Posted: **Sun Oct 16, 2005 12:34 pm**

by **ReiVaX18**

Just got AC, but my program gives slightly different output:

0.0100

0.0100

0.0010

0.0000

0.1667

0.0290

### My program gives the same answer

Posted: **Sun Oct 16, 2005 3:36 pm**

by **StatujaLeha**

My program gives the same answer, but I get WA. Can you explain your algorithm?

Posted: **Sun Oct 16, 2005 6:32 pm**

by **ReiVaX18**

First, if the probability is zero, then the answer is zero also.

If not, for the player k to get success, the first k-1 should fail ( probability (1-p)^(k-1) ) and k should get success ( probability p ) or the n players have to fail ( probability (1-p)^n ) and then another time k-1 fails and a success or two times n fails and k-1 fails and a success or etc...

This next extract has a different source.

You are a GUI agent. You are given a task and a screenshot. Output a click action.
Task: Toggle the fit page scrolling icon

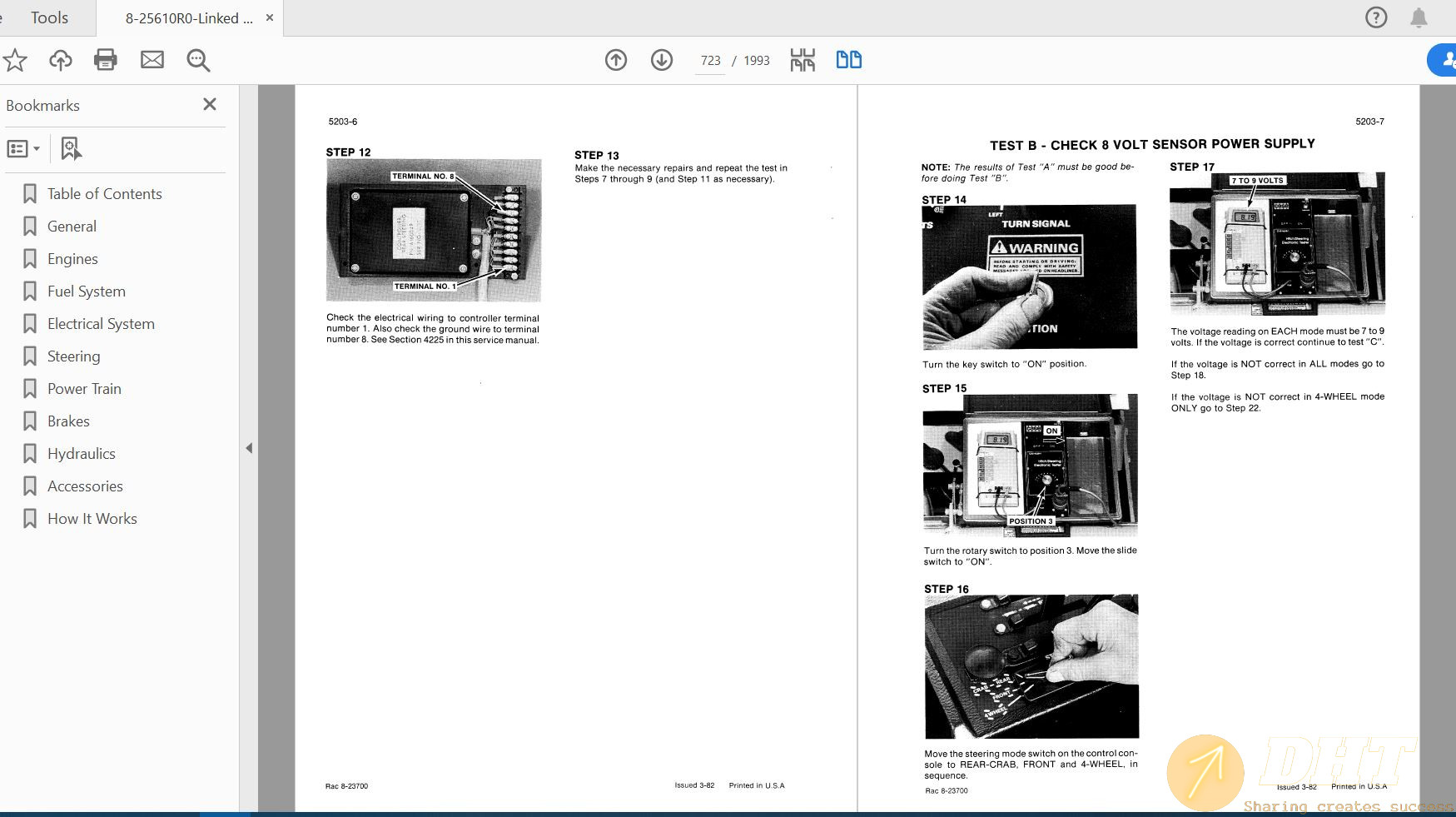coord(803,60)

So if you calc the probabilities and sum them:

p*(1-p)^(k-1) + p*(1-p)^(k-1) * (1-p)^(n) + p*(1-p)^(k-1) * (1-p)^(2n) + ...

this is equal to

p*(1-p)^(k-1) * ( sum( i=0 to infinity, (1-p)^(i*n) ) )

the last sum is a geometric sum, so you aply the formula and get

p*(1-p)^(k-1) / ( 1 - (1-p)^n )

Note that if p = 0 the denominator is also 0, so this is why the case p = 0.0 is excluded.